» Exercise description: Copy each of the entries below word for word, without changing anything.

==========

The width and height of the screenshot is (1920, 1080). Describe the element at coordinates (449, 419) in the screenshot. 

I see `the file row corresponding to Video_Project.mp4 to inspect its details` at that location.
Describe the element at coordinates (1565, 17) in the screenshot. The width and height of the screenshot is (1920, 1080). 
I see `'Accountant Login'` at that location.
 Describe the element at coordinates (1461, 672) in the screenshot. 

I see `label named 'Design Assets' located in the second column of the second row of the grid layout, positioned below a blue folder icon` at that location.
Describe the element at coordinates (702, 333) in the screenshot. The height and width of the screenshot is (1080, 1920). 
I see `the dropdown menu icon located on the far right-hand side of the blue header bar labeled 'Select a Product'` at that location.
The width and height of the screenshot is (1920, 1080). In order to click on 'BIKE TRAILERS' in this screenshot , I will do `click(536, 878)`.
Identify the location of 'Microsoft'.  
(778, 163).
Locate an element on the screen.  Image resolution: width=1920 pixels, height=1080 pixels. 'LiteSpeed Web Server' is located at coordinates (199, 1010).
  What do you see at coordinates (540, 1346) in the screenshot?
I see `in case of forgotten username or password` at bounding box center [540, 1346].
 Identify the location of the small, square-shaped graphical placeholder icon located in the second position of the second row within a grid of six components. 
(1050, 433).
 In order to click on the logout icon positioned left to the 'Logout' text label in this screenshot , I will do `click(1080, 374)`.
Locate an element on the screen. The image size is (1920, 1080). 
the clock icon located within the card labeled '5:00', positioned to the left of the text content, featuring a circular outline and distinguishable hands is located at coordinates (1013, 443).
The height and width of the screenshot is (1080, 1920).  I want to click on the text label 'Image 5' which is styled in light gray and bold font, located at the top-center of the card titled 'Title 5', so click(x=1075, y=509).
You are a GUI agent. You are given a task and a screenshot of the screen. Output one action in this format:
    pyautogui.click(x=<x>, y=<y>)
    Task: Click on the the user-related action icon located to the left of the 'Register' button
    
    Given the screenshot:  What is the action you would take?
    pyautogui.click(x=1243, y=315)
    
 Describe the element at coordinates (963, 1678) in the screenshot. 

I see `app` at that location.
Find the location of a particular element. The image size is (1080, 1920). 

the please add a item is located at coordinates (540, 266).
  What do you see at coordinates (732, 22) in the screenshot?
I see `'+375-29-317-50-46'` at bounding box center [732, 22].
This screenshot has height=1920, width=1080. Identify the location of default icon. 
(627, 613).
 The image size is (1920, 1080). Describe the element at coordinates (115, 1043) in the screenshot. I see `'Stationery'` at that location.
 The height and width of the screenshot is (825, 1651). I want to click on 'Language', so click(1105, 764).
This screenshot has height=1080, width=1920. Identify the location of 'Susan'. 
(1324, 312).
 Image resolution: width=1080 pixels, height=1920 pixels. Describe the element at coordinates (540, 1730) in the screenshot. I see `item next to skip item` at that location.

==========

» Result of this exercise:
The width and height of the screenshot is (1920, 1080). Describe the element at coordinates (449, 419) in the screenshot. 

I see `the file row corresponding to Video_Project.mp4 to inspect its details` at that location.
Describe the element at coordinates (1565, 17) in the screenshot. The width and height of the screenshot is (1920, 1080). 
I see `'Accountant Login'` at that location.
 Describe the element at coordinates (1461, 672) in the screenshot. 

I see `label named 'Design Assets' located in the second column of the second row of the grid layout, positioned below a blue folder icon` at that location.
Describe the element at coordinates (702, 333) in the screenshot. The height and width of the screenshot is (1080, 1920). 
I see `the dropdown menu icon located on the far right-hand side of the blue header bar labeled 'Select a Product'` at that location.
The width and height of the screenshot is (1920, 1080). In order to click on 'BIKE TRAILERS' in this screenshot , I will do `click(536, 878)`.
Identify the location of 'Microsoft'.  
(778, 163).
Locate an element on the screen.  Image resolution: width=1920 pixels, height=1080 pixels. 'LiteSpeed Web Server' is located at coordinates (199, 1010).
  What do you see at coordinates (540, 1346) in the screenshot?
I see `in case of forgotten username or password` at bounding box center [540, 1346].
 Identify the location of the small, square-shaped graphical placeholder icon located in the second position of the second row within a grid of six components. 
(1050, 433).
 In order to click on the logout icon positioned left to the 'Logout' text label in this screenshot , I will do `click(1080, 374)`.
Locate an element on the screen. The image size is (1920, 1080). 
the clock icon located within the card labeled '5:00', positioned to the left of the text content, featuring a circular outline and distinguishable hands is located at coordinates (1013, 443).
The height and width of the screenshot is (1080, 1920).  I want to click on the text label 'Image 5' which is styled in light gray and bold font, located at the top-center of the card titled 'Title 5', so click(x=1075, y=509).
You are a GUI agent. You are given a task and a screenshot of the screen. Output one action in this format:
    pyautogui.click(x=<x>, y=<y>)
    Task: Click on the the user-related action icon located to the left of the 'Register' button
    
    Given the screenshot:  What is the action you would take?
    pyautogui.click(x=1243, y=315)
    
 Describe the element at coordinates (963, 1678) in the screenshot. 

I see `app` at that location.
Find the location of a particular element. The image size is (1080, 1920). 

the please add a item is located at coordinates (540, 266).
  What do you see at coordinates (732, 22) in the screenshot?
I see `'+375-29-317-50-46'` at bounding box center [732, 22].
This screenshot has height=1920, width=1080. Identify the location of default icon. 
(627, 613).
 The image size is (1920, 1080). Describe the element at coordinates (115, 1043) in the screenshot. I see `'Stationery'` at that location.
 The height and width of the screenshot is (825, 1651). I want to click on 'Language', so click(1105, 764).
This screenshot has height=1080, width=1920. Identify the location of 'Susan'. 
(1324, 312).
 Image resolution: width=1080 pixels, height=1920 pixels. Describe the element at coordinates (540, 1730) in the screenshot. I see `item next to skip item` at that location.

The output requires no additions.